Buscando garantir o respeito aos direitos de meninas e mulheres vítimas de violência é que Maria Constância expediu, nesta semana, uma Recomendação ao município de Paracatu e ao Hospital Municipal para que garantam a pacientes que procurem o serviço de saúde a realização de procedimentos de interrupção da gestação nas hipóteses de aborto legal. Ela adverte, ainda, que as equipes responsáveis pelo atendimento às vítimas sejam qualificadas e cientificadas do sigilo profissional exigido por lei, sob pena de serem responsabilizadas.  

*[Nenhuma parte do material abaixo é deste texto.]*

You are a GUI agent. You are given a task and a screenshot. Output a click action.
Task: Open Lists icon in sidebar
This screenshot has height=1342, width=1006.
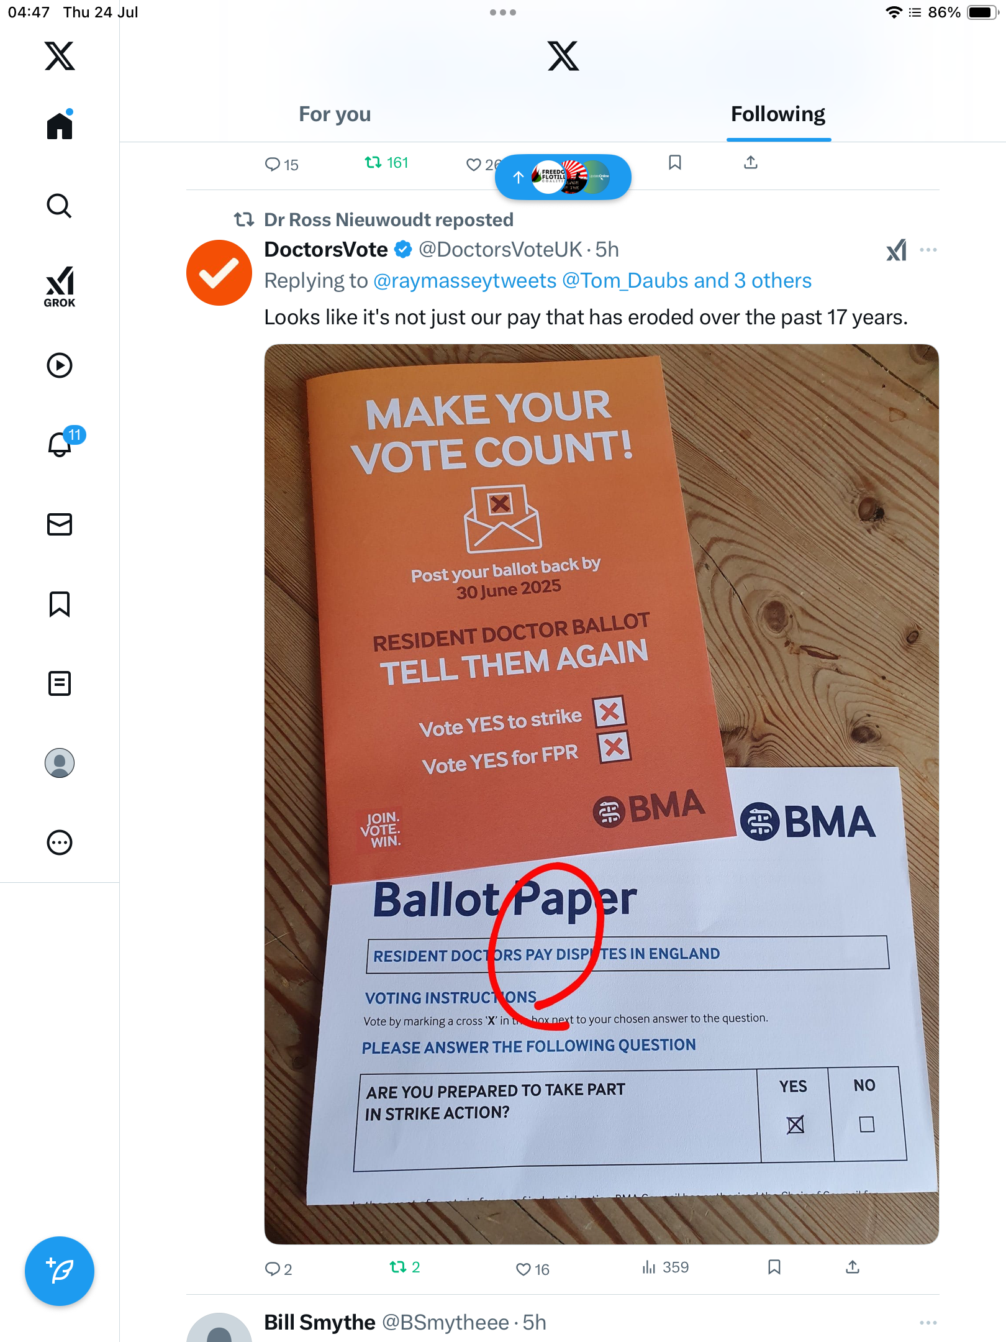[x=60, y=683]
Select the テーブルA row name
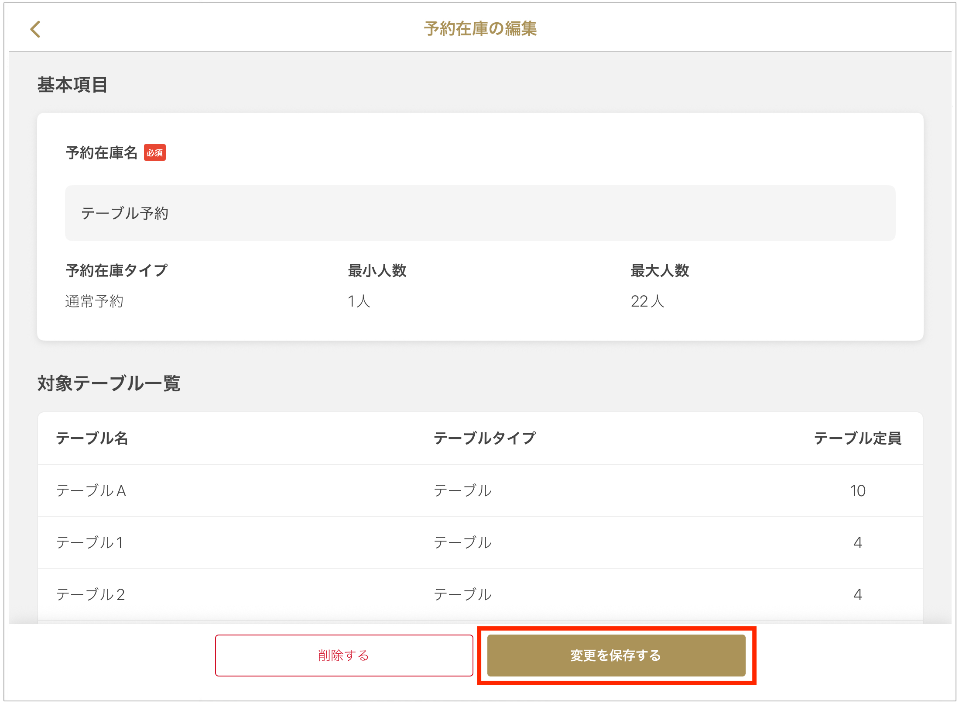 [91, 490]
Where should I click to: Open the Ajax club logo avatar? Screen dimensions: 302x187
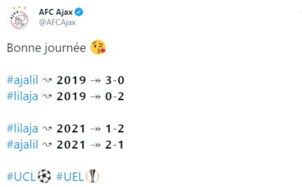20,18
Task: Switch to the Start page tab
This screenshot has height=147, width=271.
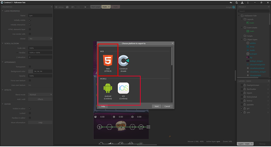Action: click(95, 7)
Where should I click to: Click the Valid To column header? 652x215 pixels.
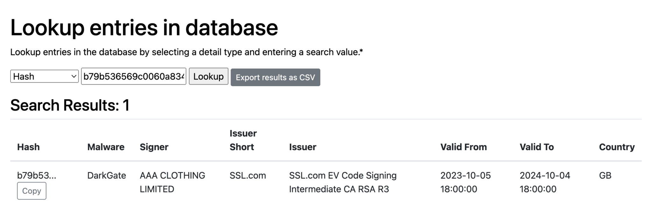(x=536, y=147)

No final de julho, a promotora também solicitou à Justiça medida protetiva para garantir a realização de aborto decorrente de estupro em uma adolescente de 13 anos. Conforme Maria Constância, embora tenha passado por atendimento, a garota não foi nem mesmo submetida ao exame de gravidez, e mesmo após saber que estava grávida e manifestar-se pela interrupção da gestação, não houve o encaminhamento da adolescente para a realização do aborto. O pedido feito pela representante do MPMG foi acatado pela Justiça. 

Entrega voluntária 

A “entrega voluntária” do filho para a adoção, em procedimento assistido pela Justiça da Infância e da Juventude, é também um direito garantido pela lei a qualquer gestante ou mãe - independentemente de a gravidez ter decorrido de violência sexual. Ela está prevista na Lei 13.509/2017, chamada de “Lei da Adoção”, que alterou o Estatuto da Criança e do Adolescente (ECA).  

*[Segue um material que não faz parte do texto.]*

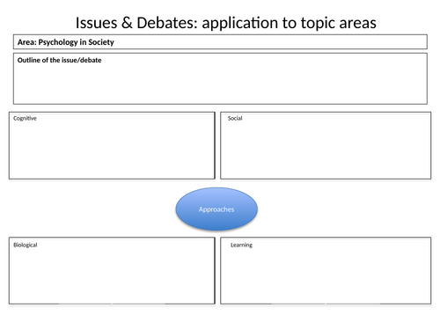Click the word Approaches in the oval
The image size is (440, 330).
click(216, 209)
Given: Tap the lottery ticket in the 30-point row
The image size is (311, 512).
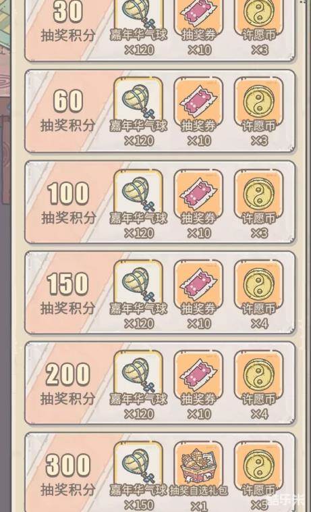Looking at the screenshot, I should pos(198,16).
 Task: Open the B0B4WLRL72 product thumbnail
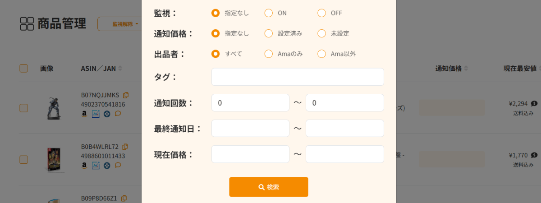(x=54, y=159)
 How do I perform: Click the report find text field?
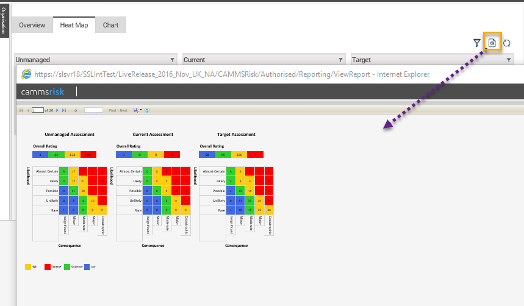coord(93,110)
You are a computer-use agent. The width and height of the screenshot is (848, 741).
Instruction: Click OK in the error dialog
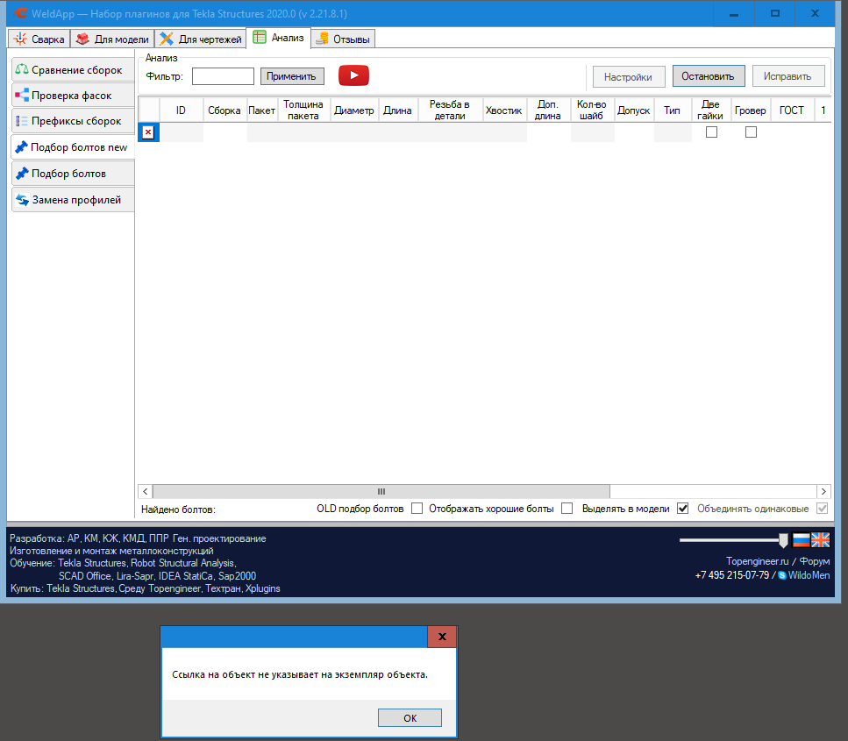tap(410, 718)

De acordo com a promotora Paola Domingues, a possibilidade da entrega voluntária sempre existiu, mas a lei veio estabelecer os trâmites necessários para acelerar o encaminhamento da criança para a adoção e, assim, evitar que ela seja institucionalizada ou permaneça, por algum tempo, em uma família provisória, com a qual teria que romper os laços afetivos posteriormente.  

Conforme a promotora, o ideal é que o processo de escuta, pelos profissionais especializados, da mulher interessada no procedimento aconteça antes do parto, para que ela passe por um atendimento psicológico e possa ser esclarecida sobre as implicações da decisão. Após ser ouvida pela equipe multidisciplinar, as informações coletadas são encaminhadas ao juiz, que também a ouvirá. O ECA garante à menina ou mulher o direito do sigilo sobre o nascimento do bebê.  

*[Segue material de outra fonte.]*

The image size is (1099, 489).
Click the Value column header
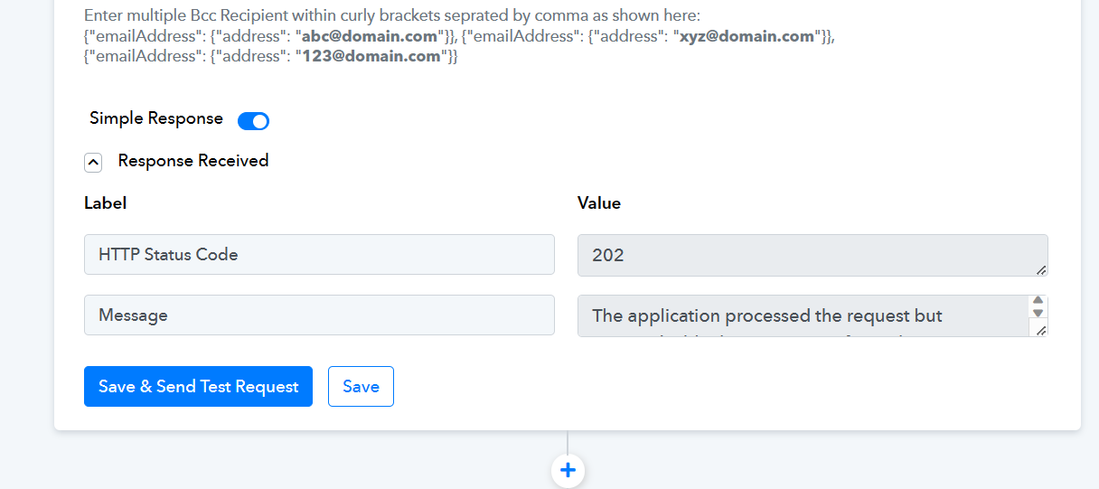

De acordo com a coordenadora do CAODCA, a entrega voluntária é um procedimento importante, capaz de evitar que outras violências sejam praticadas contra a criança, como o abandono em locais diversos, omissão de cuidados, maus-tratos e até mesmo tentativas de infanticídio. “O principal objetivo do procedimento é proteger a criança”, pontua. 

A promotora Maria Constância, por sua vez, observa que no município de Paracatu houve, nos últimos anos, um aumento dos casos de gravidez entre garotas menores de 14 anos e que a Promotoria de Justiça, junto à rede de atendimento às crianças e adolescentes, tem buscado orientar as gestantes sobre a possibilidade da entrega voluntária. “Já tivemos duas entregas bem sucedidas neste ano. Apesar da lei que trata do procedimento ser de 2017, muitas pessoas ainda não sabem dessa possibilidade. Como fiscal da lei, o MP trabalha para garantir os direitos das mulheres e das crianças”.

Maria Constância lembra que, de acordo com o artigo 79 do ECA, é dever de todos prevenir a ocorrência de ameaça ou violação dos direitos da criança e do adolescente.